On Mon, 15 Aug 2016 10:42:27 -0700 Rayzer <rayzer@riseup.net> wrote:
On 08/15/2016 10:12 AM, Steve Kinney wrote:
limitations are understood and pessimistic assumptions are made, of course.
This is what I've been saying all along. The assumption is ONLY that it buys you some time to GTFO of that internet cafe and down the road.
Oh yes. That's how 'hidden' services operate. You 'get out of the internet cafe' when the DEA comes to get your server and shoot you.
With Tails, you get a level up in anonymity perhaps because the machine used is at least hard, if not impossible to identify.
And your credentials for making that kind of bullshit claim are what, exactly.

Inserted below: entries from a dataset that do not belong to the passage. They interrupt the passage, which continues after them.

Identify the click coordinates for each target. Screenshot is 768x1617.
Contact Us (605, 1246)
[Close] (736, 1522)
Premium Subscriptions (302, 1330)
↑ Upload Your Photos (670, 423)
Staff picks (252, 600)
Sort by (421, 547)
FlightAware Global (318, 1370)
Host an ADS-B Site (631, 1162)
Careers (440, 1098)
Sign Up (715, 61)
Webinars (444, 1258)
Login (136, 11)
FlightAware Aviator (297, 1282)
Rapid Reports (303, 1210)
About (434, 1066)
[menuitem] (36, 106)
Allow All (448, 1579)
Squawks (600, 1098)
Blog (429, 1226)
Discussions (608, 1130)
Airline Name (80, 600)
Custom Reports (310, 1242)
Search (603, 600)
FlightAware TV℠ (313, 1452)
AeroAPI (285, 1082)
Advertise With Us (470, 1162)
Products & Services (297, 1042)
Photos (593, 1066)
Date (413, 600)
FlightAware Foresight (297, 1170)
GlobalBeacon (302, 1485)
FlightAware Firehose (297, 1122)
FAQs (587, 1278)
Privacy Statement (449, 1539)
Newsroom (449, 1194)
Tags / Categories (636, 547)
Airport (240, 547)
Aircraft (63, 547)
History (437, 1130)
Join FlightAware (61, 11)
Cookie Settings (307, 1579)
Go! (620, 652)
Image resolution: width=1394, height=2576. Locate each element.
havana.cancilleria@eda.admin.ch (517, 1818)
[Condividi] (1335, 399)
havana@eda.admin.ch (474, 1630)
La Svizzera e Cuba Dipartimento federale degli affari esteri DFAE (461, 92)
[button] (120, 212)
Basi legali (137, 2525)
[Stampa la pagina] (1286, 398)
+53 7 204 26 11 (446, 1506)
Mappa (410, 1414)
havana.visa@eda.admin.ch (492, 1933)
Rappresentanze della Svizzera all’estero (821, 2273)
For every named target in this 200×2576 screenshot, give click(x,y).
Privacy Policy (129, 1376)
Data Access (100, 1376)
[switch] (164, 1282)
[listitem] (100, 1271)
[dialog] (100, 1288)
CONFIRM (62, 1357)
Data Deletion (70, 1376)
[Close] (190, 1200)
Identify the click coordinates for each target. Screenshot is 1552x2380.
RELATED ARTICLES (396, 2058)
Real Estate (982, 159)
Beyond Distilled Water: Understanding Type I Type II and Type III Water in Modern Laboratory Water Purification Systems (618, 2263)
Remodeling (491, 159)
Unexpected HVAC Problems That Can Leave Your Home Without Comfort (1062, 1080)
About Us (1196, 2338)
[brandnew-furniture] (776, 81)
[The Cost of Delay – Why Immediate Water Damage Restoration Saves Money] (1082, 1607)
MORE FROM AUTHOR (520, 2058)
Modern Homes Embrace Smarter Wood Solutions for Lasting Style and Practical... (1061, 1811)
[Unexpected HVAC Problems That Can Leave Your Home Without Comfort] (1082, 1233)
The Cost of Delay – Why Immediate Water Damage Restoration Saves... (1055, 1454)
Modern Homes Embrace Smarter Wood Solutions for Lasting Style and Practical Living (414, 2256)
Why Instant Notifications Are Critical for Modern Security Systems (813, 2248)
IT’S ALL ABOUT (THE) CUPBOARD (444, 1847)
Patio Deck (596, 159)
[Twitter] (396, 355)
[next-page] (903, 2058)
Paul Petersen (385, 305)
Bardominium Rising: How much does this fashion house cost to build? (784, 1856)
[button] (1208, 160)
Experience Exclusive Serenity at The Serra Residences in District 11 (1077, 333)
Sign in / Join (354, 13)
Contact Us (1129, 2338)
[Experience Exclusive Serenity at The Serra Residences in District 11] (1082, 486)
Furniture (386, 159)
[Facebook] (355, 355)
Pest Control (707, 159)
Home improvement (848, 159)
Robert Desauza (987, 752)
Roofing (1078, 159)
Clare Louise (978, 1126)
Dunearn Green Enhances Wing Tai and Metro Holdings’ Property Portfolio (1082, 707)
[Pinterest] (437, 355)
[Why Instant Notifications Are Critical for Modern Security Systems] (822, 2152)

Rhetorical question of course. Spare me your bullshit, you tor-MILITARY-CORPORATION-bot.
Case in point: The local internet provider here uses AOL upstream, and one day, while torrenting (transmission, full encryption on) a music album , my supervisor came in and asked if I was running a torrent client... that she'd received a call from the local provider about someone bootlegging. She's a sympathetic sort so I say 'yeah' and told her what it was... A WARNER album.
AOL/Time/Warner is apparently sniffing every packet passing through their servers identified as a torrent for bootleg content. It took about an hour for AOL > Local provider and a phone call from them.